The senators, arrested under unclear circumstances on the revenue debate are deputy minority whip Cleophas Malala (Kakamega), Dr Christopher Lang’at (Bomet) and Stephen Lelegwe (Samburu). 

 Their unprecedented arrests and subsequent transfers to their home turfs on Monday (August 17) over specified charges forced the Senate to halt the controversial third basis of sharing revenue debate among the 47 counties. 

BARBARIC AND PRIMITIVE 

Ford Asili termed the night raids of the three legislators’ homes as ‘barbaric and primitive acts’ followed by frivolous charges on the lawmakers opposed to the government agenda ‘belongs to backward politics of the past’.

The party wants relevant House committees, Ombudsman, Inspector General of Police and Director of Public Prosecutions to move with speed in investigating the events surrounding the arrests of the senators.

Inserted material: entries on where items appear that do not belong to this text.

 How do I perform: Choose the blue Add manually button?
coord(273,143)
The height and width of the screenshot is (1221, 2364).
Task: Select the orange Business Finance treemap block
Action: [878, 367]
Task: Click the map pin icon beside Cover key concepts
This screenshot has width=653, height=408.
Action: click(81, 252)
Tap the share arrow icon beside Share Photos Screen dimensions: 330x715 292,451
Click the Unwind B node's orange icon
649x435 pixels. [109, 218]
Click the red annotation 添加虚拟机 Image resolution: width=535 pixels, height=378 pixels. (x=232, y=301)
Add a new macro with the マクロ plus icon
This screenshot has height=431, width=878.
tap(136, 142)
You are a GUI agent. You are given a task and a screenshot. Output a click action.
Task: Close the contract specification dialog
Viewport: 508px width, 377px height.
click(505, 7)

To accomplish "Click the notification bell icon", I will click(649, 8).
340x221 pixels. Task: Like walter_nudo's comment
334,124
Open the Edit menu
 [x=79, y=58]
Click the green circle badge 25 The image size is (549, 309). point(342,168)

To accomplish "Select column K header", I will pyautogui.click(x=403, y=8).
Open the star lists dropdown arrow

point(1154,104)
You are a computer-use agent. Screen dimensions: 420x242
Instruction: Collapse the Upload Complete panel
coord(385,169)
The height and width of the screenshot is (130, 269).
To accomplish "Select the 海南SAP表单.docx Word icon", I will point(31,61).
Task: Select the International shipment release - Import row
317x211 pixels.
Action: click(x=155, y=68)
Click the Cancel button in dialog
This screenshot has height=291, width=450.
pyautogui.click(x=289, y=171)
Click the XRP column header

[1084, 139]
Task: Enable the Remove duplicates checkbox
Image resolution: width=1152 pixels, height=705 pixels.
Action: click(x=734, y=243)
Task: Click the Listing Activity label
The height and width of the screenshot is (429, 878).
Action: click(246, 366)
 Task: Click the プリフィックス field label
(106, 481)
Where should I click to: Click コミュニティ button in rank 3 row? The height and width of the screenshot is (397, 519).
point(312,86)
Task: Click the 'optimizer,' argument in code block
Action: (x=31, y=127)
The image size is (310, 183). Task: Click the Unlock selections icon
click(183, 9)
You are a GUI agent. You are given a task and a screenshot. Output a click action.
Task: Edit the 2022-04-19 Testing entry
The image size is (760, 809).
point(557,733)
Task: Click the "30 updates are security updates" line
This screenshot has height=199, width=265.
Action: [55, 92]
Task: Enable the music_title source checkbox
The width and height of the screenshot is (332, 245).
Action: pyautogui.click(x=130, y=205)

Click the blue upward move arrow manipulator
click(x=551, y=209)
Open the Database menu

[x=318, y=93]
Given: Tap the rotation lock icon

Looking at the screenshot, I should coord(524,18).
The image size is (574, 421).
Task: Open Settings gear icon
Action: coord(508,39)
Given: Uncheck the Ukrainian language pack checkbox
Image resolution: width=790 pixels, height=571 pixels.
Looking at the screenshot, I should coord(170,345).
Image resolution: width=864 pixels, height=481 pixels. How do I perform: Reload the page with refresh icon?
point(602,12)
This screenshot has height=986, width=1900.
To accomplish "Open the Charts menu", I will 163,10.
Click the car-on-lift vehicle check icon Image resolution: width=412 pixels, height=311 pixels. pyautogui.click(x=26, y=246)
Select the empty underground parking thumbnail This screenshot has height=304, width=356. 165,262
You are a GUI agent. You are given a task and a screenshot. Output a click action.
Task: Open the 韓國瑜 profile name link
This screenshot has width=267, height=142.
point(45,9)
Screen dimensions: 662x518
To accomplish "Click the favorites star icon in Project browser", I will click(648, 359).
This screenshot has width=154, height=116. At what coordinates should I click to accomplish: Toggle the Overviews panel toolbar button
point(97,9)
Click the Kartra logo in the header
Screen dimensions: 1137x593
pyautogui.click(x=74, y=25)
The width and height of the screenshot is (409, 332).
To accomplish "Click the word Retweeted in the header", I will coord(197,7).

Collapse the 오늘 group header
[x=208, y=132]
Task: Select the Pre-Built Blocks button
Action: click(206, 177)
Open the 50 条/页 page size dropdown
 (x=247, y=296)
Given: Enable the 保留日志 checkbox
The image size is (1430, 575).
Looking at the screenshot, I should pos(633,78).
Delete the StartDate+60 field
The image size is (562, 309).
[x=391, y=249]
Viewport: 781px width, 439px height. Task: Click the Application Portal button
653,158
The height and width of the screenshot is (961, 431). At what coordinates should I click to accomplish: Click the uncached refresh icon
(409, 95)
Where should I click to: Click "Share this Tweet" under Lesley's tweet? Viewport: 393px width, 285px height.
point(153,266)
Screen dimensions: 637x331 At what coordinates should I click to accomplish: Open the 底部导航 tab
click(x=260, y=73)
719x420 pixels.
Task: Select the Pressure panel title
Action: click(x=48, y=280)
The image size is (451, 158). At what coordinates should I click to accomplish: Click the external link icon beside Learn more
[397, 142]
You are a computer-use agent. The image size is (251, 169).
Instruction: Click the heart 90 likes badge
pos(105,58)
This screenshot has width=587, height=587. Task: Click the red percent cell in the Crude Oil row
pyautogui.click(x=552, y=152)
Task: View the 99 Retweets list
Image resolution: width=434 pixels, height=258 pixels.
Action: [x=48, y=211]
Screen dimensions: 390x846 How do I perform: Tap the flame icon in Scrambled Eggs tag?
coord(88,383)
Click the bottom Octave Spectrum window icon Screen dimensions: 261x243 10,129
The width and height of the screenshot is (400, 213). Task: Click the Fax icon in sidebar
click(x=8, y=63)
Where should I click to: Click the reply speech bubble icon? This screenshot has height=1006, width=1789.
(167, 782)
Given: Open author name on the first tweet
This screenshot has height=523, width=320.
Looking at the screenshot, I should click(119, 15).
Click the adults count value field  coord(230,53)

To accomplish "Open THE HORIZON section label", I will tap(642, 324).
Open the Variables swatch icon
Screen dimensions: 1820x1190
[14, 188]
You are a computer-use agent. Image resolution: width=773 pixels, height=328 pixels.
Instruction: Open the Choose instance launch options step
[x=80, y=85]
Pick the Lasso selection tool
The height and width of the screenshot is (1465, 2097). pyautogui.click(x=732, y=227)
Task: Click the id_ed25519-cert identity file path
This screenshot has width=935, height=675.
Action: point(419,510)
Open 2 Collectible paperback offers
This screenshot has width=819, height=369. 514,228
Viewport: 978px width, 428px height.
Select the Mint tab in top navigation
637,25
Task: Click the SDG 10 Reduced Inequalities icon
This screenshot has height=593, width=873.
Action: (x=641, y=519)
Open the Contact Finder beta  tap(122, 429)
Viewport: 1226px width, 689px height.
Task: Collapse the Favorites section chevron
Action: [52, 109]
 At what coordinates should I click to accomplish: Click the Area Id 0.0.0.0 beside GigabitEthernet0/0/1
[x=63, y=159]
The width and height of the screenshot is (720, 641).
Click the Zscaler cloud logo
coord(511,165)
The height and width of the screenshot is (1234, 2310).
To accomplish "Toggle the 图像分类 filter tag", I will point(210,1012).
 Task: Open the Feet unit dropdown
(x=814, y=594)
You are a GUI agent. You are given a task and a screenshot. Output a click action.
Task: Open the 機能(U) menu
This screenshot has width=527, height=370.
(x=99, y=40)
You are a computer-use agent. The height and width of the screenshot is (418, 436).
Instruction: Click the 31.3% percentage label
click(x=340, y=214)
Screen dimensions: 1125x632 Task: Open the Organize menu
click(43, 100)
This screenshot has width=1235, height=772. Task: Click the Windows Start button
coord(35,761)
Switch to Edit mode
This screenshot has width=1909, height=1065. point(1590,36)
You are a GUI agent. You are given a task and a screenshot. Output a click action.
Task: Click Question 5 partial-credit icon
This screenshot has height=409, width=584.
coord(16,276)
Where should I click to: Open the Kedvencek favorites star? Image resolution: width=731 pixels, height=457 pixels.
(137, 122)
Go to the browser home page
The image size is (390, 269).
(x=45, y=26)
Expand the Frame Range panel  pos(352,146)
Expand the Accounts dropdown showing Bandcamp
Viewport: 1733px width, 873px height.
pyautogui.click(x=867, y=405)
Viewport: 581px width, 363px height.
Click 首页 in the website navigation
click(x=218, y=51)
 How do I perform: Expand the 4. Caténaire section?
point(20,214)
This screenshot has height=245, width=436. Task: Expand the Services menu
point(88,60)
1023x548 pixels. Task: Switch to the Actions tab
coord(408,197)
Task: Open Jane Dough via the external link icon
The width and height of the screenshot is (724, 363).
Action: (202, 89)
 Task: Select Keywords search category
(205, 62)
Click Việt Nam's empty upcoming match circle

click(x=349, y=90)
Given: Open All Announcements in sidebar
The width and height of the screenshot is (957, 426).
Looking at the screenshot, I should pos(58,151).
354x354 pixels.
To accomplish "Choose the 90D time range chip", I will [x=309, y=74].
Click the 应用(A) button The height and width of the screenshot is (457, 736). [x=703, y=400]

However, the division of revenue stalemate at the Senate has exposed the underbelly of the Upper House portraying the leadership as ‘tourists’ in Kenya and against the people’s aspirations.

In an August 16th statement, Ford Asili notes that where division reigns, logic and reason out of the window then the society is doomed and its aspirations trodden on with extreme contempt.

“Parliament appears to have withdrawn from or not willing at all to serve the people while the rest of government has turned into a spectator,” says a worried party secretary general Kathangu.

The party is concerned that for a record ninth time Kenyan senators have met – amidst shouting, name calling and threats on how the vote should be taken – depicts a House that is totally devoid of leadership.

SH2.79 TRILLION 

Out of Kenya’s total expenditure and net lending of Sh2.79 trillion in the current financial year 2020/2021, counties will receive a paltry Sh316.5 billion. 

According to him the country is arguing and quarrelling about barely 11 per cent of total budget; that is, which Kenyans will get what fraction of the government’s token consideration. 

Within the national government’s budget, the 633 billion shillingsearmarked for what is labelled, capital expenditure leaves very little room to know what the “formula” the Treasury use to identify the projects, allocate and disburse funds for them. 

“For the country to get out of this deep quagmire reminiscent of creeping totalitarianism, Treasury should, immediately, publish a listof the capital projects to be financed in this current year, showing where these projects are located, how much will be spent on each project, and how the allocations balance,” he says. 

Kathangu, popularly referred as Mtumishi, wants the Treasury, Controller of Budget and the Office of the Auditor-General to tell Kenyans other than the Sh316.5 billion to the counties what is happening and/or where is the reamining Sh2 trillion. 

“We demand disclosure of the formula used in disbursing the funds to national government capital projects,” he says adding that time has come for citizens to formulate basis upon which the national government capital budget shall be put into use for the benefit of all taxpayers. 

MULTIPARTYISM 

In the advent of multipartyism in the 1990s, Ford-Asili, under its de facto leader, the late Kenneth Matiba (died on April 15, 2018) and the fiery secretary-general Martin Shikuku (died on August 22, 2012), was a formidable party. 

The late Kenneth Matiba. Image (Courtesy)

During the December 1992 election after the split of October 13, 1992 into FORD-Kenya led by the late Oginga Odinga and FORD-Asili led by Matiba, the latter was placed second after the late President Daniel Arap in the presidential race. 

In fact, the power struggle for the leadership of FORD leading to the split became a boon for Kanu and a bane for the opposition that garnered 60 per cent of divided votes compared to Kanu’s less that 40 per cent of the general election. 

Currently, under Kathangu and before the 2017 elections, the party rebranded itself from the original Forum for Restoration of Democracy (FORD-Asili) to the Forum for Republican Democracy (Ford). 

Veteran Politician Joseph Martin Shikuku. Image: (Courtesy)

The party’s SG went for the Embu County senatorial seat but lost it to the sitting Senator Peter Njeru Ndwiga.